You’re looking at beer man Chris Surrusco and Chef Teddy Folkman back in 2007 inside Granville Moore’s on H Street NE. The bar known best for its Belgian beer, mussels, frites, and dark corners for conversation will celebrate its 10-year anniversary Aug. 3.
The duo in the throwback photo recently reunited at the restaurant—Folkman full-time in the kitchen and Surrusco part-time while he still brews beer at Denizens Brewing Co.
The big birthday has Folkman reminiscing. “[Owner] Joe Englert had this idea to open a Belgian restaurant in the area and make it look like it had been there for 50 years,” he says. “So when people eventually came to H Street, it would look like a dingy, dive bar that’s been there forever.”

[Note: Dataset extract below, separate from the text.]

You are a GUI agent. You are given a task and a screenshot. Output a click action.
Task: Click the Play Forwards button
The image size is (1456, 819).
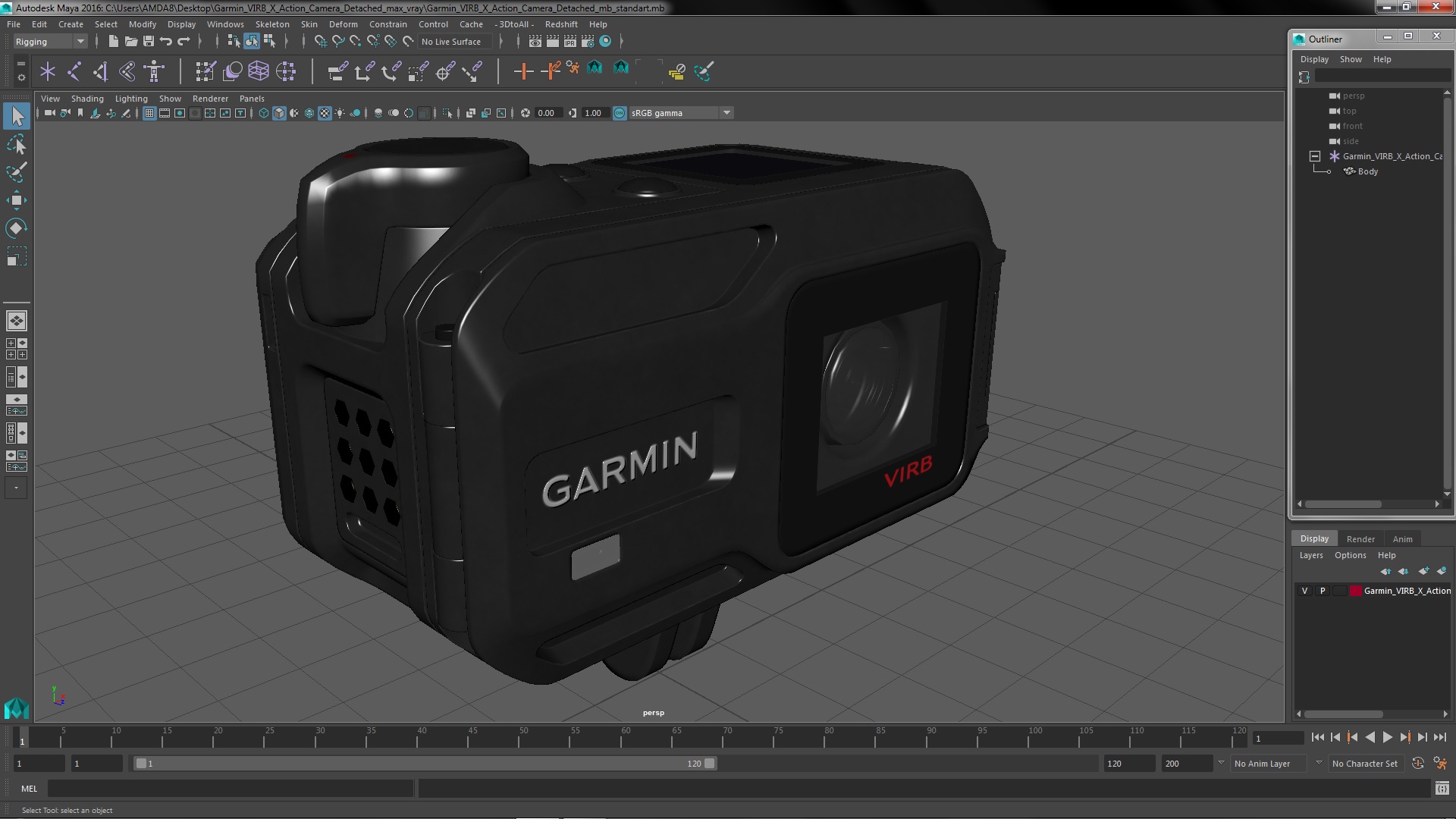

Folkman says 75 percent of storefronts were boarded up and abandoned from 4th to 14th Streets when he plated his first pot of mussels. He lists his 2007 contemporaries: Cluck-U Chicken, Palace of Wonders, The Pug, The Argonaut, Rock & Roll Hotel, H Street Martini Lounge, Red and Black,Horace & Dickie’s, Tony’s Breakfast and dueling Chinese take-out and fried chicken joints he calls “Good Danny’s” and “Bad Danny’s.”
“Everybody was tight back then,” Folkman recalls. “We knew that we weren’t in competition with each other. We were in competition with other neighborhoods.”
Anytime a new restaurant debuted, they would welcome them into what Folkman jokingly calls the “H Street Mafia.” Industry pros in the neighborhood would provide newcomers with a helpful list that included names of reliable contractors and contact information for dishwashers should an employee call out or not show up. The list still exists, most recently shared with Swiss restaurant Stable when it opened in April.
The 2007 clientele was limited to the neighborhood for the first couple months until the fall, when people started filing in from all over. Folkman says the big draw was their selection of Belgian beer because those brews weren’t as accessible as they are now.
“Then our food started taking off,” Folkman says. “We were serving foie gras, bison tartare, and escargot in 2007 on H Street. And it sold!” It helped that the bar got a boost from being featured on Food Network.
Only two dishes have been on the menu the entire lifespan of the watering hole: the blue cheese mussels and the bison burger. Folkman says the blue cheese mussels started out as an “I dare you to try it” dish, the thought being that crumbly, funky cheese and seafood aren’t good bedfellows.
But those two crave-worthy dishes alone aren’t what has kept Granville Moore’s going. “It all had to do with the staff,” Folkman says. “You can have amazing food and an amazing beverage selection, but if the people serving it aren’t loving it and they’re not into it, it just ruins it. That’s the secret of our longevity.”
In honor of their anniversary, Granville Moore’s is returning to its roots. “We realized six months ago when we were doing all sorts of stuff that it was time to go back to what we do best: mussels, fries, and beer,” Folkman says. “A lot of changes in the neighborhood made us change ourselves, but it wasn’t for the better. Now we’re getting back to what’s good.”
Folkman’s current menu highlights some of the most popular items throughout the years, including a brisket steak and cheese, asparagus soup with porcini mushrooms, and a mussel preparation with coconut milk, tomatoes, chipotle, and lime. Meanwhile, new beer monger Brendan Kilroy has recently added Belgian-style American craft beers from breweries such as Ommegang, North Coast, and Unibroue, as well as a more robust local beer lineup.
Note that in celebration, mussels will be $10 a bowl from Aug. 3-10.